§ **THE INPUT**:
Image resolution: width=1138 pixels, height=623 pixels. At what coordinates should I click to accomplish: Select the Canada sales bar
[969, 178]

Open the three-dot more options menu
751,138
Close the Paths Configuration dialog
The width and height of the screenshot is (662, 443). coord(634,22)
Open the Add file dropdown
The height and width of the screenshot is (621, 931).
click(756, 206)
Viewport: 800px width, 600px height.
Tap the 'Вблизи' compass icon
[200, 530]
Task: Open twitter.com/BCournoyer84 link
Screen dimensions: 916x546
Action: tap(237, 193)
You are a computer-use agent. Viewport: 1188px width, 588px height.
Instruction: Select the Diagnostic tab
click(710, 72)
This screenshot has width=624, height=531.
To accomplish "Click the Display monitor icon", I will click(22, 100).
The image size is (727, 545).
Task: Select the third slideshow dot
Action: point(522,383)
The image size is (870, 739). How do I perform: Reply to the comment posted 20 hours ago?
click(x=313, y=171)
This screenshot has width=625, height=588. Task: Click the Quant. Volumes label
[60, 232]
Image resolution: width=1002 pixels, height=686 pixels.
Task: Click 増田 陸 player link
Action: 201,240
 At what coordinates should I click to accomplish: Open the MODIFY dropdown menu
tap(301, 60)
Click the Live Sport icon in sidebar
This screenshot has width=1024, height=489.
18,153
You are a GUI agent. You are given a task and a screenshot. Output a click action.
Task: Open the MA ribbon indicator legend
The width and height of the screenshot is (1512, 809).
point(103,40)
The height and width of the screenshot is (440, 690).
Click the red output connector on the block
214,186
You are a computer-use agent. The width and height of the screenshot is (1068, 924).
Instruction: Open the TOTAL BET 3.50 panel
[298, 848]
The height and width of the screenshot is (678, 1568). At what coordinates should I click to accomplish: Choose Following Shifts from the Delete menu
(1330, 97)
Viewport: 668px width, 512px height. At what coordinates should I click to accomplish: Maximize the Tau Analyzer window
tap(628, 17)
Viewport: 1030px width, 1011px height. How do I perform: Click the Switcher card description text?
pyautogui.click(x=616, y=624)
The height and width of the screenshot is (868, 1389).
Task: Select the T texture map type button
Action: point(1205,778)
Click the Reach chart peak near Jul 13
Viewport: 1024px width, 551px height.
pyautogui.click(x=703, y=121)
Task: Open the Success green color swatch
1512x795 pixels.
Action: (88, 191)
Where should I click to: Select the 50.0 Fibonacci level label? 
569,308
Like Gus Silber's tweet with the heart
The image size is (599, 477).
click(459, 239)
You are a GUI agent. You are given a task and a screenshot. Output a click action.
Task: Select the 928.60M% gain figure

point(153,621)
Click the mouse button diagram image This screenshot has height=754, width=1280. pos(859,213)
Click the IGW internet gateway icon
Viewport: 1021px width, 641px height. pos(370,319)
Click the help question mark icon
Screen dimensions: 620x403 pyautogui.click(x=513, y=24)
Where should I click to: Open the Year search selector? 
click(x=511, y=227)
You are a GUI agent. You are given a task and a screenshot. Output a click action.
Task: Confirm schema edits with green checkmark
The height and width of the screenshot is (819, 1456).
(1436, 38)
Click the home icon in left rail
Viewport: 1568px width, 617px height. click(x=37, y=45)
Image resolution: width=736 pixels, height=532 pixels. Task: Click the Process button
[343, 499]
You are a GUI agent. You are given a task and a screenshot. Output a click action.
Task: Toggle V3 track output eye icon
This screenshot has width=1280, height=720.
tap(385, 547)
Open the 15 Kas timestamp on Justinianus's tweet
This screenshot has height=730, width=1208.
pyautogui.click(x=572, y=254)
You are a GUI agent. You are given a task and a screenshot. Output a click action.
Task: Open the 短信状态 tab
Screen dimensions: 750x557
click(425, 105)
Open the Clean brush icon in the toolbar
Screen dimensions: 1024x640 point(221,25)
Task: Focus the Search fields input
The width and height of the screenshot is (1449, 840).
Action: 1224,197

§ **HOW TO COMPLETE THIS TASK**: Reproduce, word for word, all of the entries above.

§ **TASK ANSWER**:
Image resolution: width=1138 pixels, height=623 pixels. At what coordinates should I click to accomplish: Select the Canada sales bar
[969, 178]

Open the three-dot more options menu
751,138
Close the Paths Configuration dialog
The width and height of the screenshot is (662, 443). coord(634,22)
Open the Add file dropdown
The height and width of the screenshot is (621, 931).
click(756, 206)
Viewport: 800px width, 600px height.
Tap the 'Вблизи' compass icon
[200, 530]
Task: Open twitter.com/BCournoyer84 link
Screen dimensions: 916x546
Action: tap(237, 193)
You are a computer-use agent. Viewport: 1188px width, 588px height.
Instruction: Select the Diagnostic tab
click(710, 72)
This screenshot has width=624, height=531.
To accomplish "Click the Display monitor icon", I will click(22, 100).
The image size is (727, 545).
Task: Select the third slideshow dot
Action: point(522,383)
The image size is (870, 739). How do I perform: Reply to the comment posted 20 hours ago?
click(x=313, y=171)
This screenshot has width=625, height=588. Task: Click the Quant. Volumes label
[60, 232]
Image resolution: width=1002 pixels, height=686 pixels.
Task: Click 増田 陸 player link
Action: 201,240
 At what coordinates should I click to accomplish: Open the MODIFY dropdown menu
tap(301, 60)
Click the Live Sport icon in sidebar
This screenshot has width=1024, height=489.
18,153
You are a GUI agent. You are given a task and a screenshot. Output a click action.
Task: Open the MA ribbon indicator legend
The width and height of the screenshot is (1512, 809).
point(103,40)
The height and width of the screenshot is (440, 690).
Click the red output connector on the block
214,186
You are a computer-use agent. The width and height of the screenshot is (1068, 924).
Instruction: Open the TOTAL BET 3.50 panel
[298, 848]
The height and width of the screenshot is (678, 1568). At what coordinates should I click to accomplish: Choose Following Shifts from the Delete menu
(1330, 97)
Viewport: 668px width, 512px height. At what coordinates should I click to accomplish: Maximize the Tau Analyzer window
tap(628, 17)
Viewport: 1030px width, 1011px height. How do I perform: Click the Switcher card description text?
pyautogui.click(x=616, y=624)
The height and width of the screenshot is (868, 1389).
Task: Select the T texture map type button
Action: point(1205,778)
Click the Reach chart peak near Jul 13
Viewport: 1024px width, 551px height.
pyautogui.click(x=703, y=121)
Task: Open the Success green color swatch
1512x795 pixels.
Action: (88, 191)
Where should I click to: Select the 50.0 Fibonacci level label? 
569,308
Like Gus Silber's tweet with the heart
The image size is (599, 477).
click(459, 239)
You are a GUI agent. You are given a task and a screenshot. Output a click action.
Task: Select the 928.60M% gain figure

point(153,621)
Click the mouse button diagram image This screenshot has height=754, width=1280. pos(859,213)
Click the IGW internet gateway icon
Viewport: 1021px width, 641px height. pos(370,319)
Click the help question mark icon
Screen dimensions: 620x403 pyautogui.click(x=513, y=24)
Where should I click to: Open the Year search selector? 
click(x=511, y=227)
You are a GUI agent. You are given a task and a screenshot. Output a click action.
Task: Confirm schema edits with green checkmark
The height and width of the screenshot is (819, 1456).
(1436, 38)
Click the home icon in left rail
Viewport: 1568px width, 617px height. click(x=37, y=45)
Image resolution: width=736 pixels, height=532 pixels. Task: Click the Process button
[343, 499]
You are a GUI agent. You are given a task and a screenshot. Output a click action.
Task: Toggle V3 track output eye icon
This screenshot has width=1280, height=720.
tap(385, 547)
Open the 15 Kas timestamp on Justinianus's tweet
This screenshot has height=730, width=1208.
pyautogui.click(x=572, y=254)
You are a GUI agent. You are given a task and a screenshot. Output a click action.
Task: Open the 短信状态 tab
Screen dimensions: 750x557
click(425, 105)
Open the Clean brush icon in the toolbar
Screen dimensions: 1024x640 point(221,25)
Task: Focus the Search fields input
The width and height of the screenshot is (1449, 840).
Action: 1224,197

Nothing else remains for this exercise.